Allium species occur in temperate climates of the Northern Hemisphere, except for a few species occurring in Chile (such as A. juncifolium), Brazil (A. sellovianum) or tropical Africa (A. spathaceum). They can vary in height between 5 cm and 150 cm. The flowers form an umbel at the top of a leafless stalk. The bulbs vary in size between species, from very small (around 2–3 mm in diameter) to rather large (8–10 cm). Some species (such as Welsh onion, A. fistulosum) develop thickened leaf-bases rather than forming bulbs as such. Allium is a genus of perennial bulbous plants that produce chemical compounds (mostly cysteine sulfoxide) that give them a characteristic onion or garlic taste and odor.
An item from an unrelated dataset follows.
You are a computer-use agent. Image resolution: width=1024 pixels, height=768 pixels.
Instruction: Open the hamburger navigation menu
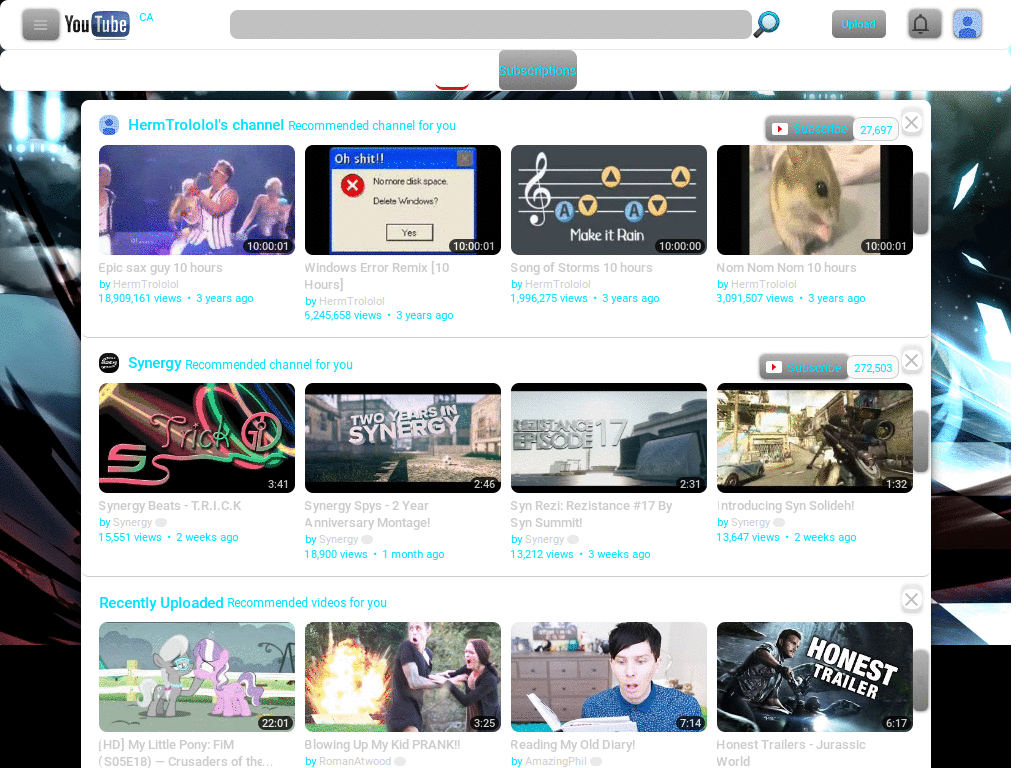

Many are used as food plants, though not all members of the genus are equally flavorful. In most cases, both bulb and leaves are edible. Their taste may be strong or weak, depending on the species and on ground sulphur (usually as sulfate) content (in the rare occurrence of sulphur-free growth conditions, all Allium species will lack their usual pungency altogether). 
In the APG III classification system, Allium is placed in the family Amaryllidaceae, subfamily Allioideae (formerly the family Alliaceae).In some of the older classification systems, Allium was placed in Liliaceae.Molecular phylogenetic studies have shown this circumscription of Liliaceae is not monophyletic. Allium is one of about 57 genera of flowering plants with more than 500 species.It is by far the largest genus in the Amaryllidaceae, and also in the Alliaceae in classification systems in which that family is recognized as separate.